The Hall of Fame trainer said he plans to be well-represented in Pimlico's other stakes on Maryland's showcase week. On Kentucky Derby Day, Asmussen became only the second trainer to win 8,000 races when 2017 Derby runner-up Lookin At Lee won an allowance race.
“Is that not incredible?” he said. “On Derby Day, with my parents in attendance? I am truly blessed.”
Also at Churchill, trainer Tom Amoss said Louisiana Derby (G2) runner-up Lone Sailor came out of his Derby start well and that no decision has been made on the Preakness.
“We'll see how he trains and make a decision off of that,” he said. “Whether it should be the Preakness or something else, I don't know. (The Preakness) is not out of the question.”
Trainer Rodolphe Brisset continues to prepare Quip, the Tampa Bay Derby (G2) winner who was second in the Arkansas Derby, for the Preakness Stakes. Quip's owners, WinStar Farm and China Horse Club International, also own Kentucky Derby winner Justify.
Elliott Walden, president of co-owner WinStar Farm, on Sunday said a final decision had yet to be made about Quip but continued, “My first inclination is to go ahead and run him, but we need to talk to our partners and see. But we'd set the horse up to run in the Preakness and he worked very well on Thursday. If Justify is supposed to win the Triple Crown, he'll beat Quip. I just think you try to manage your horses the best you can, and that it's the right thing for Quip.”

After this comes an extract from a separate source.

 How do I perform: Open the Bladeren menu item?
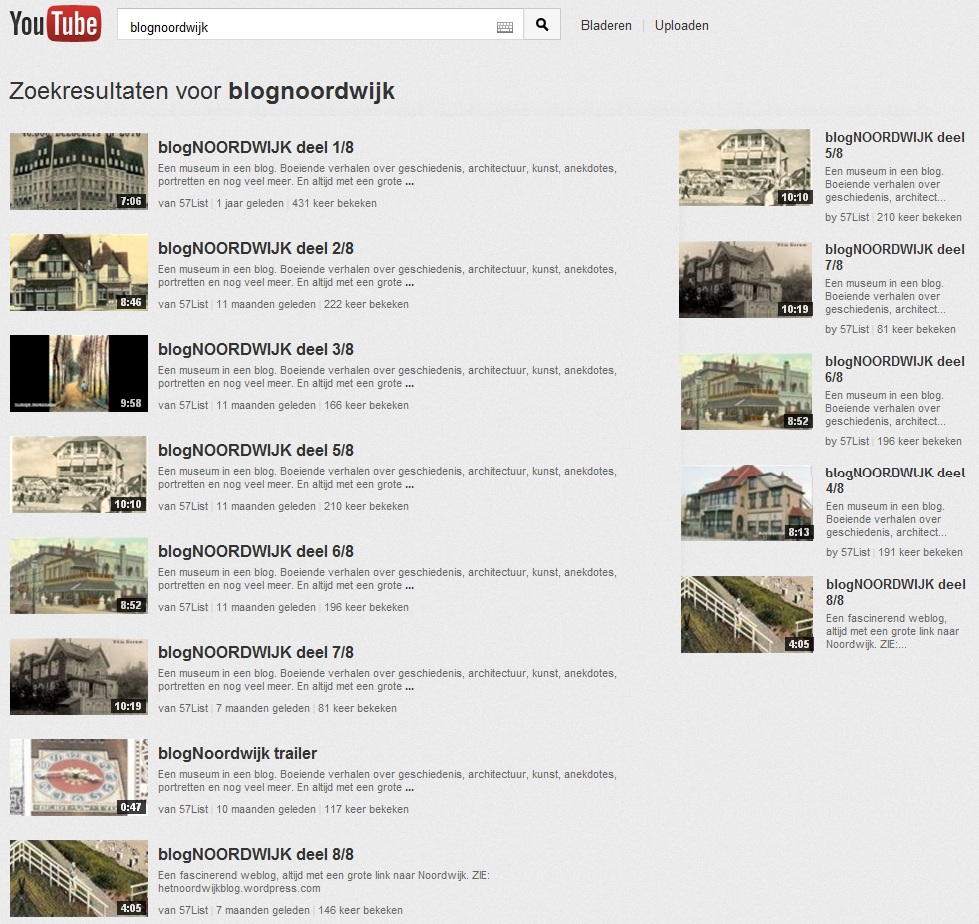(x=606, y=26)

Florent Geroux is Quip's regular rider.
Quip worked a half-mile in 48 seconds Thursday at Keeneland, second-fastest of 28 moves at the distance. Brisset said that, pending weather, the son of the WinStar stallion Distorted Humor will get a final Preakness work Sunday. He is scheduled to fly to Baltimore May 15 or 16.
“We got the horse set up to run in the Preakness,” he said. “Like Elliott said, they like to do the right thing by the horse. We all agreed the Preakness was the best shot for Quip. We did talk that it didn't matter who won the Derby that we would be pointing him to the Preakness.”

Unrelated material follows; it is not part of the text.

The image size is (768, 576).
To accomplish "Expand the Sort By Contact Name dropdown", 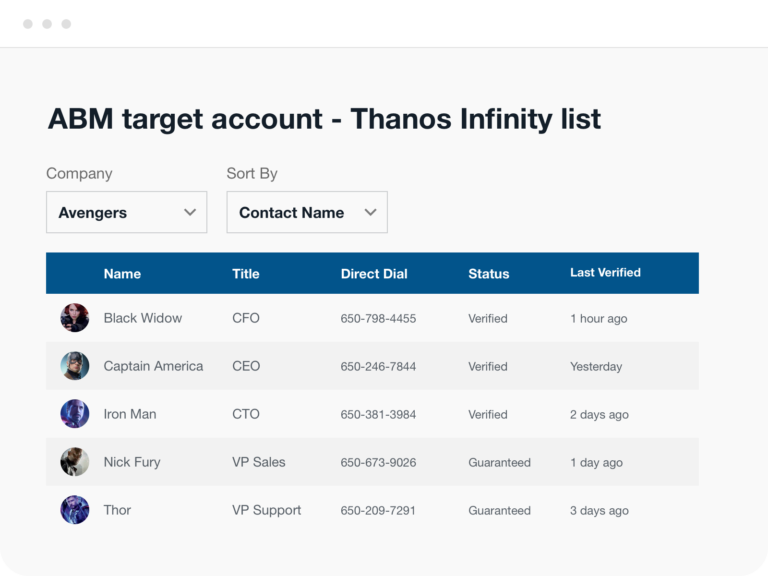I will pos(307,212).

Brisset, who has trained on his own for a year after being an assistant to Hall of Famer Bill Mott, said it wasn't hard to pass on the Kentucky Derby.

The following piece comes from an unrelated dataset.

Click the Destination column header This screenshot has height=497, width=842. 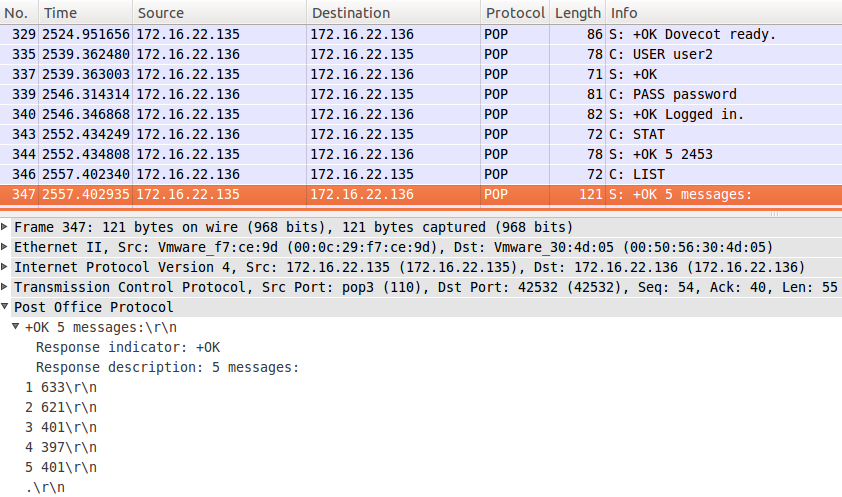394,12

“It was an easy decision for a couple of reasons,” he said. “The horse was showing us that he didn't want to run back in three weeks. That was the first reason. The second reason was the fact that WinStar had three other horses in the Derby. I was leaning to where I'd pass, and it was easy for them to give me the green light and say, 'That's fine, if you feel like the horse needs more time.' We talk and work as a team with Elliott and all the ownership. It's not like I'm 70 years old and been at it 40 years and never had one (Derby horse). Hopefully I'll have another one.
“But it's horse-first for us. I have too much respect for Quip. He put us on the map. It's pretty amazing we were lucky enough to have him. It's a fun ride, and still a fun ride. A classic is a classic,” he added “There's nothing wrong about running in the Preakness with a shot… I was very happy he was in the stall when I saw all that rain and mud (for the Derby). We have a horse that will come back fresh. He worked very good last week, and I wouldn't trade my place.”
Trainer D. Wayne Lukas is expected to enter both Bravazo (sixth in the Kentucky Derby) and Sporting Chance in a quest for his seventh Preakness success. Trainer John Servis, who saddled Kentucky Derby winner Smarty Jones for a victory in the 2004 Preakness, will return with Federico Tesio winner Diamond King. Kentucky Derby runner-up Good Magic is also under Preakness consideration.